▶ Excerpted passage
● ● ● ●
Preprints
https://doi.org/10.5194/wes-2021-124
https://doi.org/10.5194/wes-2021-124

  25 Nov 2021

25 Nov 2021

Review status: this preprint is currently under review for the journal WES.

Experimental investigation of Mini Gurney Flaps in combination with vortex generators for improved wind turbine blade performance

Jörg Alber1, Marinos Manolesos2, Guido Weinzierl-Dlugosch3, Johannes Fischer3, Alexander Schönmeier1, Christian Navid Nayeri1, Christian Oliver Paschereit1, Joachim Twele4, Jens Fortmann4, Pier Francesco Melani5, and Alessandro Bianchini5 Jörg Alber et al.
● ● ● ●
▶ Raw records
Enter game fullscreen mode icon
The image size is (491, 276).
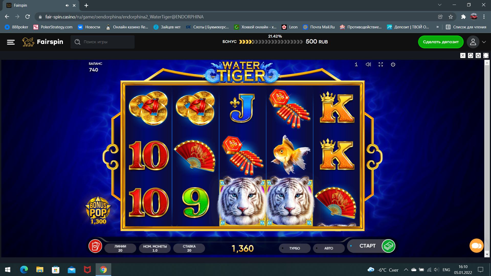point(381,64)
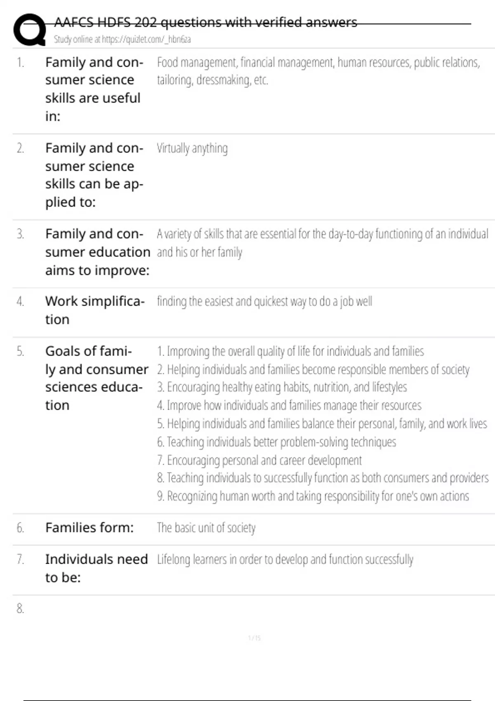Screen dimensions: 495x701
Task: Click answer 'Lifelong learners in order to develop'
Action: click(x=285, y=560)
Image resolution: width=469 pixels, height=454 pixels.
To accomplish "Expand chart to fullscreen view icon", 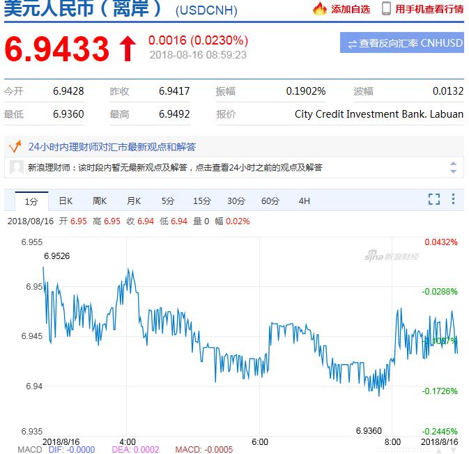I will (433, 200).
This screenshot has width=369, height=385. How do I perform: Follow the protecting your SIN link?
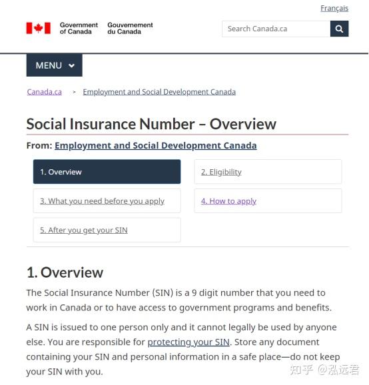tap(188, 342)
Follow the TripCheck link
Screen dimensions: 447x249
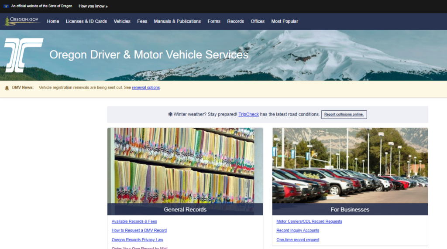point(248,114)
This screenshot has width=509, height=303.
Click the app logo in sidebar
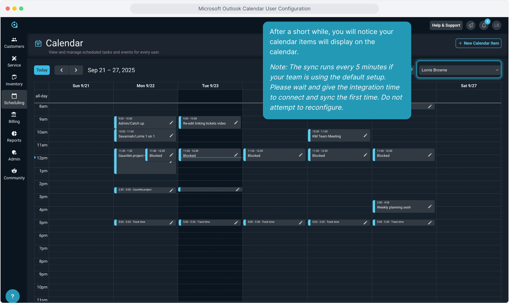[x=14, y=25]
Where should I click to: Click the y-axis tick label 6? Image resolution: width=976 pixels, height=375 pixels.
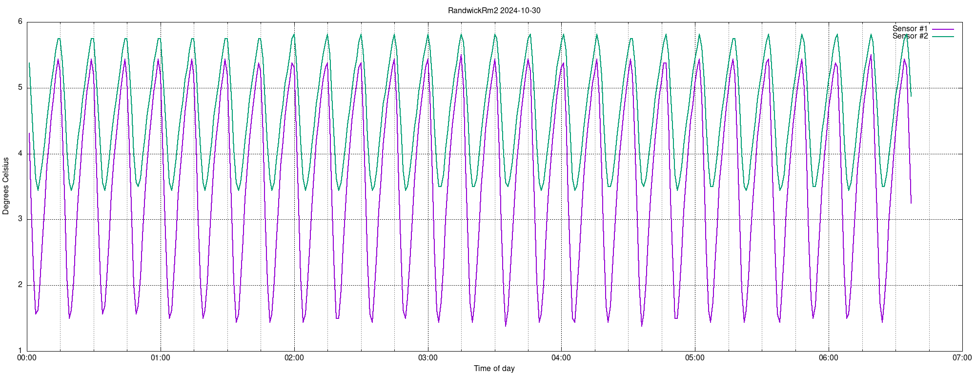(x=20, y=21)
● ● ● ●
▶ Short problem 1
Answer these questions using the preprint page:
(a) Which journal is the preprint under review for?
(b) What date does the preprint page show?
(c) According to the title, what are Mini Gurney Flaps combined with?
▶ Short problem 2
Transcribe the preprint page from "Review status: this" to "Alber et al.".

▶ Written solution 1
(a) WES
(b) 25 Nov 2021
(c) Vortex generators

▶ Written solution 2
Review status: this preprint is currently under review for the journal WES.

Experimental investigation of Mini Gurney Flaps in combination with vortex generators for improved wind turbine blade performance

Jörg Alber1, Marinos Manolesos2, Guido Weinzierl-Dlugosch3, Johannes Fischer3, Alexander Schönmeier1, Christian Navid Nayeri1, Christian Oliver Paschereit1, Joachim Twele4, Jens Fortmann4, Pier Francesco Melani5, and Alessandro Bianchini5 Jörg Alber et al.